INSTRUCTIONS FOR THE TASK -> An exact repetition of every entry, with no images, is the required answer.

GIVEN RECORDS ->
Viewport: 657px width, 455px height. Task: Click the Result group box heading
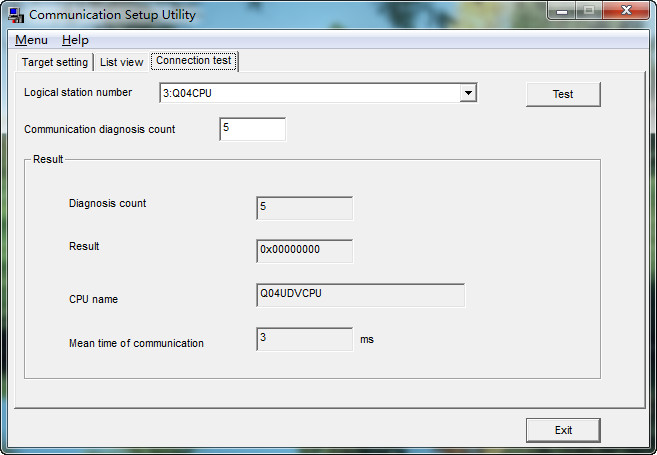pyautogui.click(x=48, y=159)
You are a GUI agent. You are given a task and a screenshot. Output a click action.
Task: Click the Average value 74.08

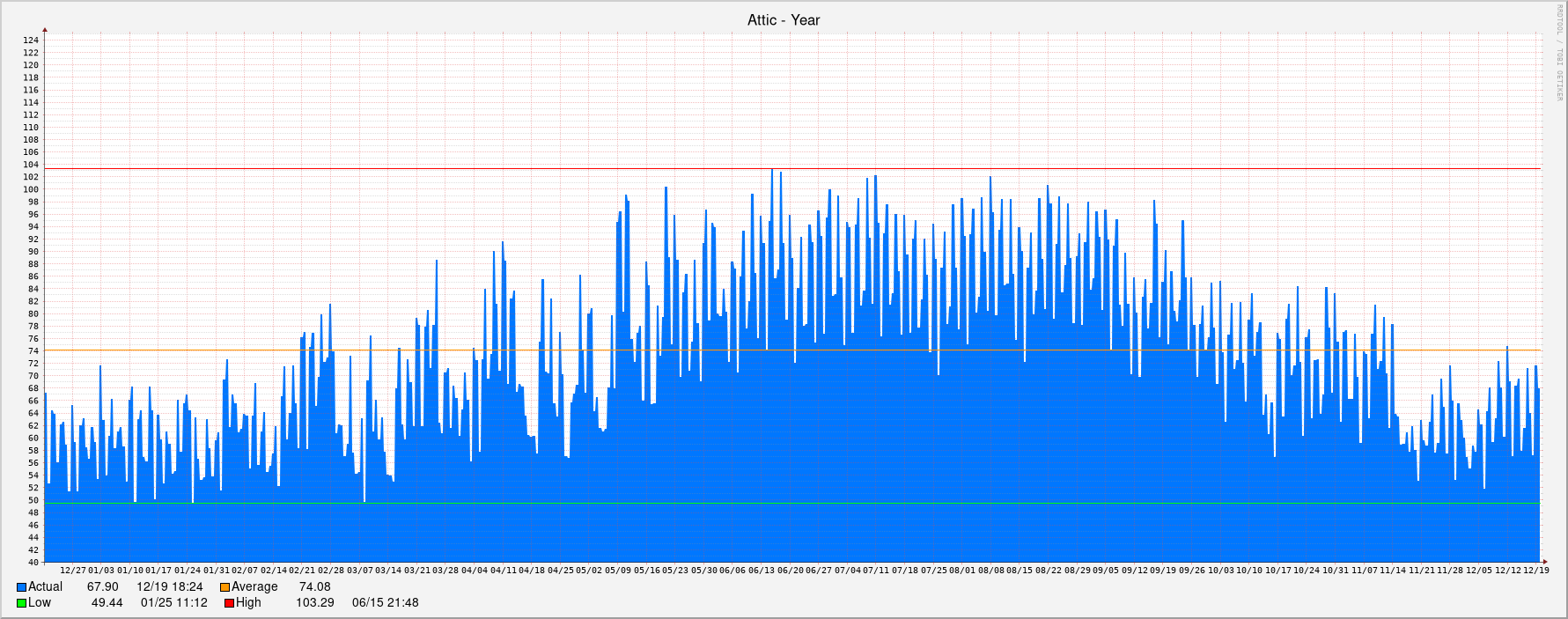click(314, 587)
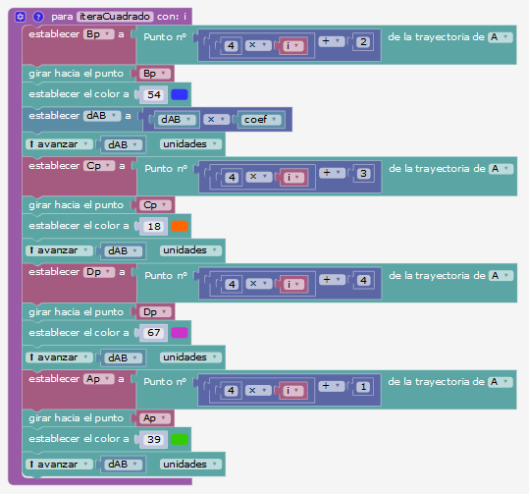Open the magenta color swatch next to 67

point(179,333)
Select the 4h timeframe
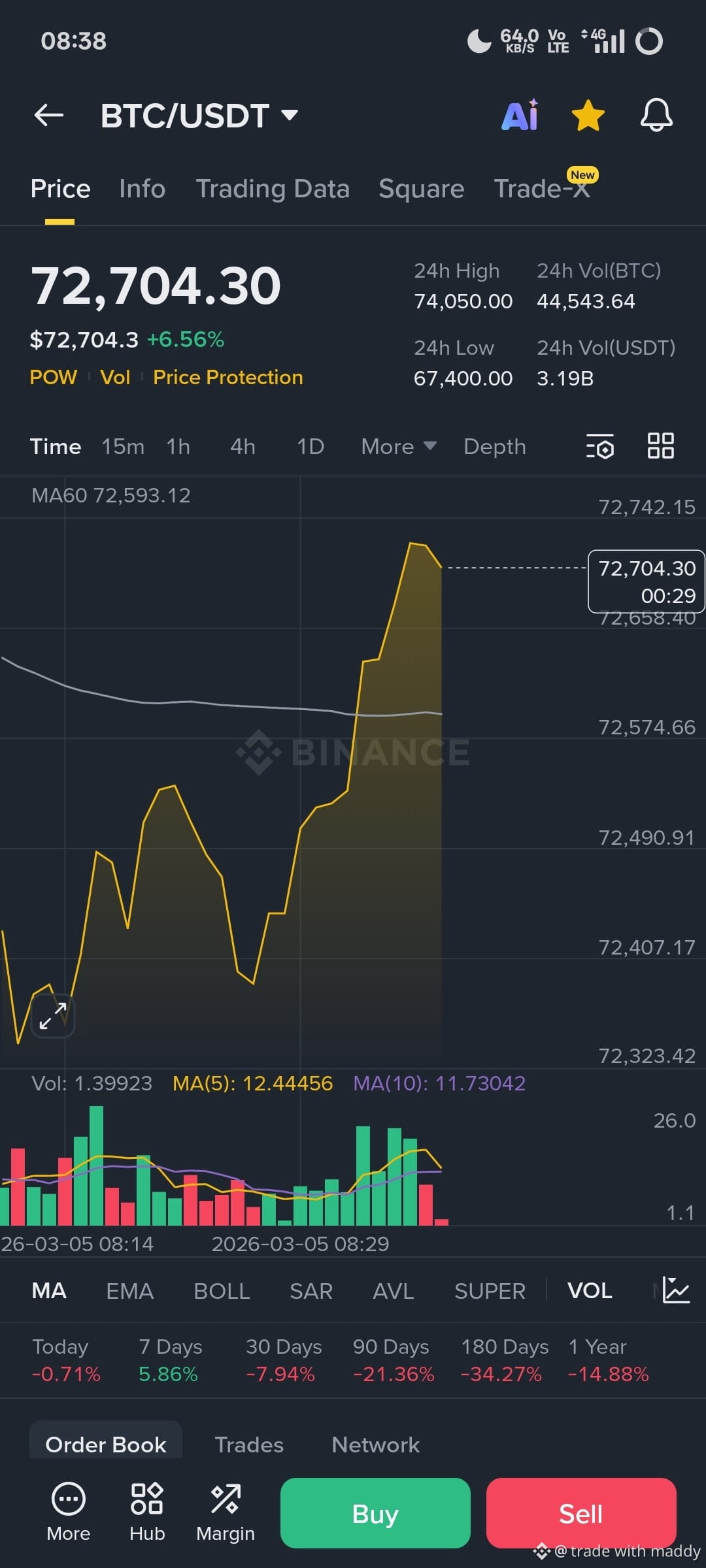 click(243, 446)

SOLVED EXERCISE ->
Viewport: 657px width, 455px height. Task: Click the Result group box heading
pyautogui.click(x=48, y=159)
You are a GUI agent. You are given a task and a screenshot. Output a click action.
Task: Click the Average value 74.08

click(314, 587)
Open the magenta color swatch next to 67

point(179,333)
Select the 4h timeframe
 click(243, 446)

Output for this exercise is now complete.